**WHAT YOU WILL DO:**
1. List the programming languages that the interview below names as the "P" languages.
2. Retype the part of the interview starting with "As VP of Technical" and going on through "actively contributing to.".

Guest Expert
Irving Wladawsky-Berger
IBM
Irving Wladawsky-Berger / Ian Foster

As VP of Technical Strategy and Innovation at IBM, Irving Wladawsky-Berger has been an important supporter of both the Globus community and the Grid computing community at large over the last 10 years. Ian Foster recently had the opportunity to catch up with Wladawsky-Berger and get his thoughts on the progress of Grid, and some other emerging technologies that IBM is actively contributing to.

Foster: IBM works very closely with both the Linux and Grid communities - but the Linux and Grid communities at large are not exactly joined at the hip. Do you think there is an opportunity for the two communities to work more closely together moving forward?

Wladawsky-Berger: Yes, I do think so. One of the questions that we always think about is while Grid protocols can run on any operating system, are there special Grid capabilities that you could build in at the operating system level? The OS community that you would expect to be most receptive to exploring that level of integration would be the Linux community. Because of the open source nature of Linux, members of the community can more easily develop the code, test it out, and then submit it to the Linux maintainers for possible inclusion in future releases.

So yes, there is a natural affinity to see how Linux can best support Grid protocols and Grid capabilities. But I haven't seen as much effort in this area as I wish there were, and I think it's an area that could be very fruitful.

Foster: In application development, we're seeing a lot of momentum around the LAMP application infrastructure - and specifically the "P" languages (Perl, Python, PHP). How does IBM see the trend playing out in the Grid industry? And do you see any merit in open source Grid technologies such as the Globus Toolkit being integrated into the LAMP stack?

**RAW DATA:**
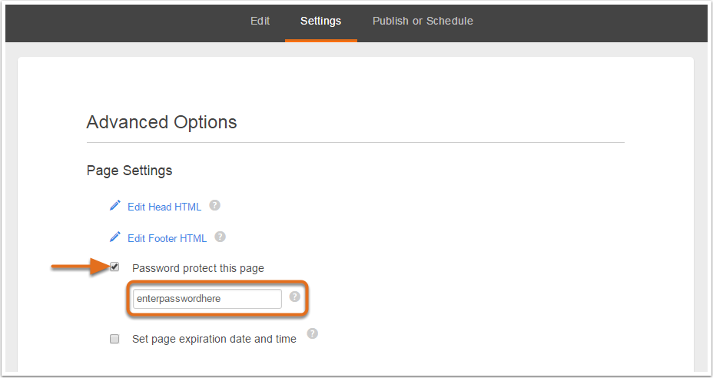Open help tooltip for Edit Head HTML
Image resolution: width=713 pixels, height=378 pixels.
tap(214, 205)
--
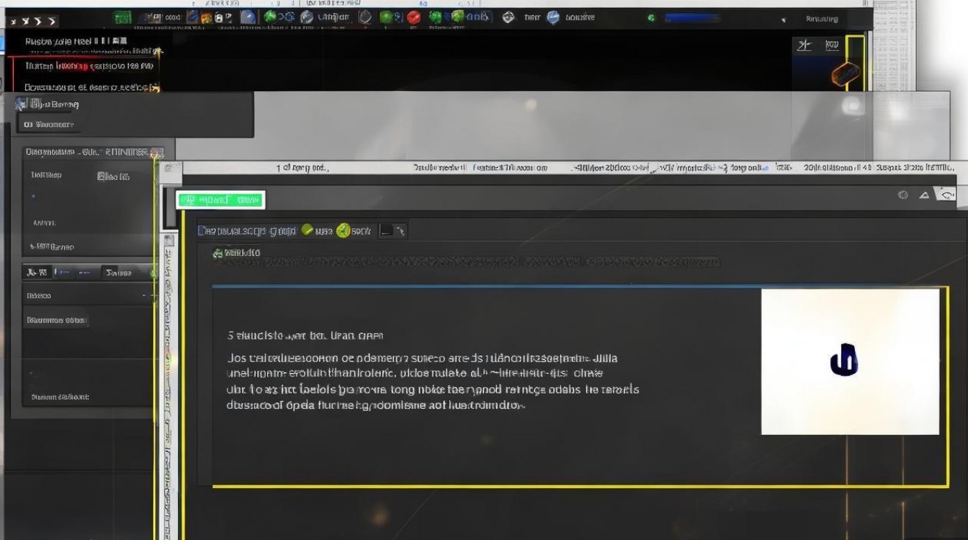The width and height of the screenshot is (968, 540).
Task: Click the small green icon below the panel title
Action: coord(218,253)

**ANSWER LIST:**
1. Perl, Python, PHP

2.
As VP of Technical Strategy and Innovation at IBM, Irving Wladawsky-Berger has been an important supporter of both the Globus community and the Grid computing community at large over the last 10 years. Ian Foster recently had the opportunity to catch up with Wladawsky-Berger and get his thoughts on the progress of Grid, and some other emerging technologies that IBM is actively contributing to.